▸ Exercise: Your response should contain each line of the data that includes "status".

──────── Records ────────

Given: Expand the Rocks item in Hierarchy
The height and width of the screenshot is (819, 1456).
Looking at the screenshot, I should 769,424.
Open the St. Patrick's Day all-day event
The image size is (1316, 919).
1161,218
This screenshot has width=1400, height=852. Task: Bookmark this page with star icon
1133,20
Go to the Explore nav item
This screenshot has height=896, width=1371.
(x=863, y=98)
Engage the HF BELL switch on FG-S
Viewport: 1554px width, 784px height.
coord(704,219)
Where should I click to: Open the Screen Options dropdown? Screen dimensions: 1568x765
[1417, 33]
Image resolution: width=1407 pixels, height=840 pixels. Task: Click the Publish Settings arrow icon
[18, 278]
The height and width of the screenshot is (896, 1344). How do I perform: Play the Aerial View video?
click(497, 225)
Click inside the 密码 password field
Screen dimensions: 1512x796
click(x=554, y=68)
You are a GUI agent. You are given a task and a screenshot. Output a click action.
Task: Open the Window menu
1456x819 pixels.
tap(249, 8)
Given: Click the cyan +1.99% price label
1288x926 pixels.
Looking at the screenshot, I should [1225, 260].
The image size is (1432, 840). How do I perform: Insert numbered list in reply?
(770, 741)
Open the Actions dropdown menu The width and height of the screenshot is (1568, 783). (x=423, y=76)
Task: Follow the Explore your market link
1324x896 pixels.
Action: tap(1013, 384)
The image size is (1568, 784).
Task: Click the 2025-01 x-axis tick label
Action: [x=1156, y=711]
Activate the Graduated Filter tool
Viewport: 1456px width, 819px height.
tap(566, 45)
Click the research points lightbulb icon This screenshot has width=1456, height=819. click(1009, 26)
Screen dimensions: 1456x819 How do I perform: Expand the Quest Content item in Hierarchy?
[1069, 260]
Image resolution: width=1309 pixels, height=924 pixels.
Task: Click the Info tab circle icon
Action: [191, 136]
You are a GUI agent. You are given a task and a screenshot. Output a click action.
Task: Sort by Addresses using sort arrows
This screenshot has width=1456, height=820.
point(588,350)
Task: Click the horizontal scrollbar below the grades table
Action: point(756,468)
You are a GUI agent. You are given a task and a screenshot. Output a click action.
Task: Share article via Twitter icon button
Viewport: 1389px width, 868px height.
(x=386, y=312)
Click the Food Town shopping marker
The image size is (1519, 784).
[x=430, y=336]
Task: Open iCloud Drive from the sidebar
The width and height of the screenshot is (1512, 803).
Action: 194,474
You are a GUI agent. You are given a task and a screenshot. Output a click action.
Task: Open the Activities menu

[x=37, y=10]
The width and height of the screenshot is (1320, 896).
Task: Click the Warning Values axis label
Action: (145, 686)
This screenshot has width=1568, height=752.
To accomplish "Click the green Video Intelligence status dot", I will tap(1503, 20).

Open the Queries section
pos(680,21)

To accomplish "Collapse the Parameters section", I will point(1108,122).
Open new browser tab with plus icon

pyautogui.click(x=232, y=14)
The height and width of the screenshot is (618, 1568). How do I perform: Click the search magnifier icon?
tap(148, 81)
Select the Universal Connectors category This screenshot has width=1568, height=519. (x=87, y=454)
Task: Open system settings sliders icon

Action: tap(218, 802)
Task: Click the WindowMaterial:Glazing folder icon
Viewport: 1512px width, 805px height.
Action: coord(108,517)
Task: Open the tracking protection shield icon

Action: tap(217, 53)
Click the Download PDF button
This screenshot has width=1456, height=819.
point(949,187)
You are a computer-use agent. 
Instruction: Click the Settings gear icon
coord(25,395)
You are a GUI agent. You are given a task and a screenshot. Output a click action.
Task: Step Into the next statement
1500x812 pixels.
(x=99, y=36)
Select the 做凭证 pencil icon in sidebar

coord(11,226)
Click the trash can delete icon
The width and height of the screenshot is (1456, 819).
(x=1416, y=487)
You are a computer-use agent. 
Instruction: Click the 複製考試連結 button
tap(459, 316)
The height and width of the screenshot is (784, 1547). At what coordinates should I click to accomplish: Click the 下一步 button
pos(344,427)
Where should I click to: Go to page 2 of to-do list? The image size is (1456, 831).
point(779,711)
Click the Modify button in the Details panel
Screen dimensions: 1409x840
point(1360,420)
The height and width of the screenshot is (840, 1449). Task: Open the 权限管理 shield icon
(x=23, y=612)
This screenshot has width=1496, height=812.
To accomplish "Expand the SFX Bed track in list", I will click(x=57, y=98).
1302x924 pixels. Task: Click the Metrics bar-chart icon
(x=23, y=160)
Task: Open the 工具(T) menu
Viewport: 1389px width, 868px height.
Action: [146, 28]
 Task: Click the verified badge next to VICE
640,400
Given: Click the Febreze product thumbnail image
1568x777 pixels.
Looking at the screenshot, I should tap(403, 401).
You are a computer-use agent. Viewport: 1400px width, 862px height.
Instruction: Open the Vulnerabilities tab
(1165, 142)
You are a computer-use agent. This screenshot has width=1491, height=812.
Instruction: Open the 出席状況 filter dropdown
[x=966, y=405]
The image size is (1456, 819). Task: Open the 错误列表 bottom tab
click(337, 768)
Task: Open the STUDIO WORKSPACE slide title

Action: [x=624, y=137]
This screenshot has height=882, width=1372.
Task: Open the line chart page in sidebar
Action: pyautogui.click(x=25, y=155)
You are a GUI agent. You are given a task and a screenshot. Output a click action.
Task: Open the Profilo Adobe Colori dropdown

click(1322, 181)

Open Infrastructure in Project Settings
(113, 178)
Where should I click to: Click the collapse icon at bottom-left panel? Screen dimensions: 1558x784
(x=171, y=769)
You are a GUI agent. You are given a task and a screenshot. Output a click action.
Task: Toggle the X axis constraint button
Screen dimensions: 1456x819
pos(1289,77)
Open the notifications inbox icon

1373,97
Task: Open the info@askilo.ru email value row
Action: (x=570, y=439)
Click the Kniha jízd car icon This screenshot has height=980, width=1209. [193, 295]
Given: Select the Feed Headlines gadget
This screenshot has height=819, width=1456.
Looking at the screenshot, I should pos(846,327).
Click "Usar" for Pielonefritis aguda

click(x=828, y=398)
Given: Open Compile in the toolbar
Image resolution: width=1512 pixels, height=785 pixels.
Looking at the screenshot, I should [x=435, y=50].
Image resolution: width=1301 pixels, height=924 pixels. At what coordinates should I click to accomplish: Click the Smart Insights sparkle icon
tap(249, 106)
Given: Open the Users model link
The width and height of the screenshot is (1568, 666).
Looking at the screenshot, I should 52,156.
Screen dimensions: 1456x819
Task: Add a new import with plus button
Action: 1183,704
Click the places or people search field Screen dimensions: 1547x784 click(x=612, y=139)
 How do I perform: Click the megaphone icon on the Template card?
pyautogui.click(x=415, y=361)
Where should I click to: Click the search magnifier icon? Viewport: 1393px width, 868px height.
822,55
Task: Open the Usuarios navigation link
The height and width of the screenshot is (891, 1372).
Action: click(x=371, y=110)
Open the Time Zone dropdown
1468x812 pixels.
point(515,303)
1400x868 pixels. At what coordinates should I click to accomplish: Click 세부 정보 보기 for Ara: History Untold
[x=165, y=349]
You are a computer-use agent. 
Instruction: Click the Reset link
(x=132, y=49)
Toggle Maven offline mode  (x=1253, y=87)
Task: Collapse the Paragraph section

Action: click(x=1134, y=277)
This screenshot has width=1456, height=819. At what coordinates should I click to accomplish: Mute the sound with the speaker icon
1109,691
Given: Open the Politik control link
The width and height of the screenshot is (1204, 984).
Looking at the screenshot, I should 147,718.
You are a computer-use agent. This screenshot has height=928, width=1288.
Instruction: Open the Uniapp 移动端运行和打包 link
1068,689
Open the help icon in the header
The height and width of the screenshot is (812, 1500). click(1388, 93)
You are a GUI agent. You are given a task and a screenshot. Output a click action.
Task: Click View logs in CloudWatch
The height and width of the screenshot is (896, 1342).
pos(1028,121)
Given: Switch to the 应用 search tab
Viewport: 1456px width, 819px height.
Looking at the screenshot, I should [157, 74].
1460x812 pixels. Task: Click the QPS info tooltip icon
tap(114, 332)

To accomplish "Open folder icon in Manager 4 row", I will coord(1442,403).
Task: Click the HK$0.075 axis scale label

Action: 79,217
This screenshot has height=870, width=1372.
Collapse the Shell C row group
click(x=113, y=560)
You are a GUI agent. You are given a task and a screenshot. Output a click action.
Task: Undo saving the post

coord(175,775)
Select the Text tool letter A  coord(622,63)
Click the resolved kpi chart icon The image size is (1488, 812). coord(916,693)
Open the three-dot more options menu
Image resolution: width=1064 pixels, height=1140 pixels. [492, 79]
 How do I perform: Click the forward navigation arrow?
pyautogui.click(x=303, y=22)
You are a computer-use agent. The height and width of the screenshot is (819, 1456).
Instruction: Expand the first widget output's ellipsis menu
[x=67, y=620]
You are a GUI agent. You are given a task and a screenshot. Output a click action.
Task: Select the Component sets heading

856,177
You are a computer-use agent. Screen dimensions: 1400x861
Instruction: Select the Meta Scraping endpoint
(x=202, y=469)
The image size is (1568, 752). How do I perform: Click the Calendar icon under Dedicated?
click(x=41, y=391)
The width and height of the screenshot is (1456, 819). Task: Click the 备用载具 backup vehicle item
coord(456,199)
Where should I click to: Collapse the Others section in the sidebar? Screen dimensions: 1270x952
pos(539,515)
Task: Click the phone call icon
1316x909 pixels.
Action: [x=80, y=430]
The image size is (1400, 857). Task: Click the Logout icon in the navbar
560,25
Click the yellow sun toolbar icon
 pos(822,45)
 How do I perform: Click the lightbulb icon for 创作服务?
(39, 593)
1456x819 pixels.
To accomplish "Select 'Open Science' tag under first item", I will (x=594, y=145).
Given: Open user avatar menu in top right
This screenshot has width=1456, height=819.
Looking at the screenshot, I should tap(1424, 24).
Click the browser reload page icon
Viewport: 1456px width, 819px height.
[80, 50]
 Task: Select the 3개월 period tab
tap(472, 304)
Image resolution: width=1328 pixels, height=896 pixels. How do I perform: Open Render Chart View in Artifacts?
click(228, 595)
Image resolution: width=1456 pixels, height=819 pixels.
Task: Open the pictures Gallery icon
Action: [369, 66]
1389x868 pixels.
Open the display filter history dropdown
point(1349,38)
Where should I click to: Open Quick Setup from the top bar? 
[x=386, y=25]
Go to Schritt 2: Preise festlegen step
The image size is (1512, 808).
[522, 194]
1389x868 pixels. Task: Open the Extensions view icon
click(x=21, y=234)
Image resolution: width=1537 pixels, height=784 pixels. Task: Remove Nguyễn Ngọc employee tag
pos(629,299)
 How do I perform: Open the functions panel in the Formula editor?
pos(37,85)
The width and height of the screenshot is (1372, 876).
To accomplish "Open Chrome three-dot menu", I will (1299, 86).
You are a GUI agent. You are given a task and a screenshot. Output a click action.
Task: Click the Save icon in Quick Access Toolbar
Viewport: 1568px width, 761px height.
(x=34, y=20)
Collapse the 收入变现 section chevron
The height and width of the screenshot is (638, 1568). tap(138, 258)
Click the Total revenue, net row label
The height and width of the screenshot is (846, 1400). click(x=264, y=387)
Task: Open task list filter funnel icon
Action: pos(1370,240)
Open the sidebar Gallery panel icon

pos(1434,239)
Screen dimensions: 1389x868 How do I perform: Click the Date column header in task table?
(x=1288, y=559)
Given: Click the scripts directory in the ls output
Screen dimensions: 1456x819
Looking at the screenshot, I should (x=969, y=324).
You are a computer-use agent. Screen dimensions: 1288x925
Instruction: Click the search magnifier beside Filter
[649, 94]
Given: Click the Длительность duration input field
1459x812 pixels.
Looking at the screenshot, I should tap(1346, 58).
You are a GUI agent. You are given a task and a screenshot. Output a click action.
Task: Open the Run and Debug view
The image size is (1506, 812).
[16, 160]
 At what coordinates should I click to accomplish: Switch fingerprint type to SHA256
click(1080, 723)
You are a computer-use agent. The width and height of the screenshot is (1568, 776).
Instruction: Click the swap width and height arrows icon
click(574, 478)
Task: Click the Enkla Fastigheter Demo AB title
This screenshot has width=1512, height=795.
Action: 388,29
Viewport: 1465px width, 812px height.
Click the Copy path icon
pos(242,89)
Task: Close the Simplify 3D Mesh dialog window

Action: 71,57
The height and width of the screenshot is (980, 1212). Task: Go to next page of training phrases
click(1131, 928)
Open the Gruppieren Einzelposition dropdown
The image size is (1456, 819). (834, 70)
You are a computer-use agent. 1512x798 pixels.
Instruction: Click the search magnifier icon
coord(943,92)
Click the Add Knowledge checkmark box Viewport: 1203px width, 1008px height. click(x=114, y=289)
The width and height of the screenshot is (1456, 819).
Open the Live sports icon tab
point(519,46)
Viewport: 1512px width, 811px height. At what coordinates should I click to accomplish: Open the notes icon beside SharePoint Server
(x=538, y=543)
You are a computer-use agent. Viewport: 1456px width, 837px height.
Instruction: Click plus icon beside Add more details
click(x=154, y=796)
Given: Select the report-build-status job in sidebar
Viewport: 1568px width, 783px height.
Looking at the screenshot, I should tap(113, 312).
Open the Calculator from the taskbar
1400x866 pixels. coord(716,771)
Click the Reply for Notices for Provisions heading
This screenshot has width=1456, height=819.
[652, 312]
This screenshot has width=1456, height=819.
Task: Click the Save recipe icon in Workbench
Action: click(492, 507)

────────

▸ Exercise result:
To accomplish "Click the green Video Intelligence status dot", I will tap(1503, 20).
Given: Select the report-build-status job in sidebar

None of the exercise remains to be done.